§ **Work item**
In the records below, the part to copy starts at the line containing "Task: View Spring Training stats" and goes to the last line; output it exactly, without pictures.

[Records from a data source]
↓↓↓

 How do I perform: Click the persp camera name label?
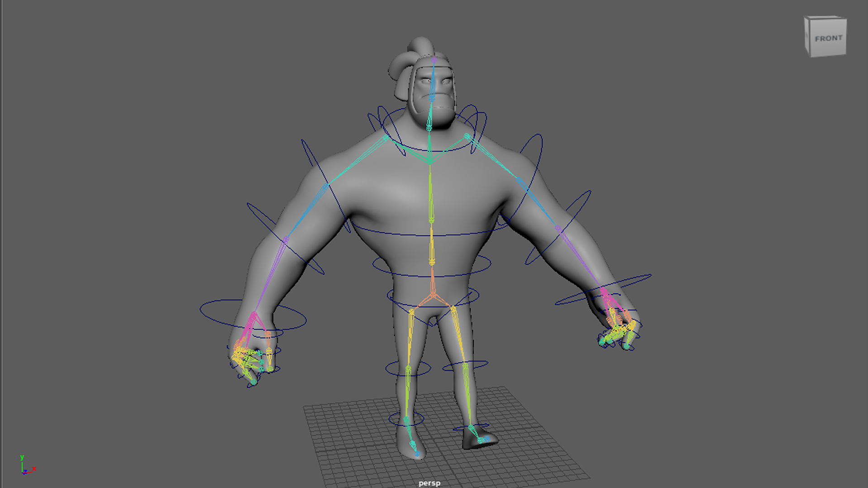(429, 483)
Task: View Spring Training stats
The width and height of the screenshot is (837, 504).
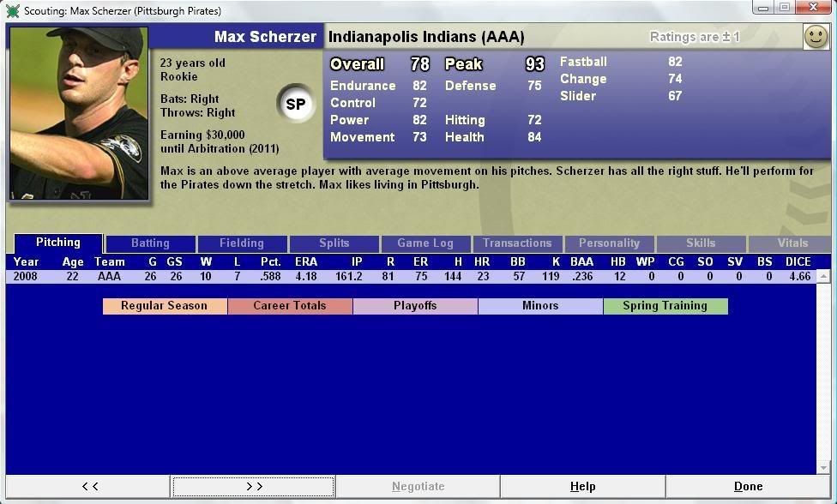Action: point(665,306)

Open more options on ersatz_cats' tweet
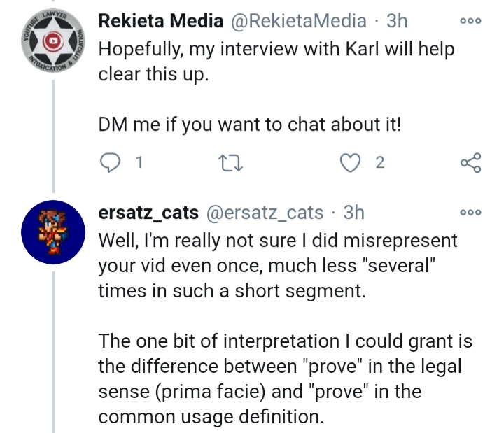click(x=471, y=213)
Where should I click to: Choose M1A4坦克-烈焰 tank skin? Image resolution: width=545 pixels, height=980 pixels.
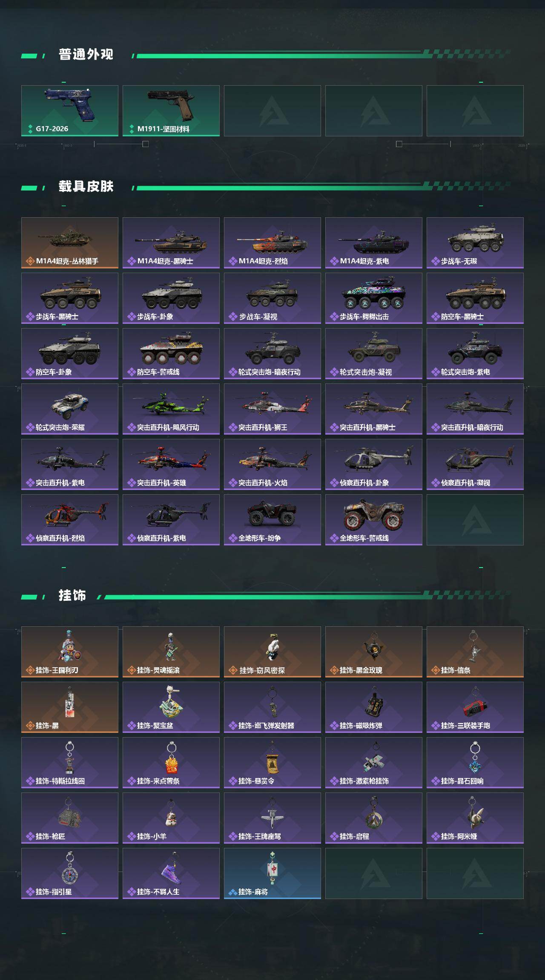(x=273, y=243)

↑↑↑

§ **Worked solution**
Task: View Spring Training stats
The width and height of the screenshot is (837, 504).
Action: point(665,306)

Open more options on ersatz_cats' tweet
click(x=471, y=213)
Where should I click to: Choose M1A4坦克-烈焰 tank skin? Image resolution: width=545 pixels, height=980 pixels.
(x=273, y=243)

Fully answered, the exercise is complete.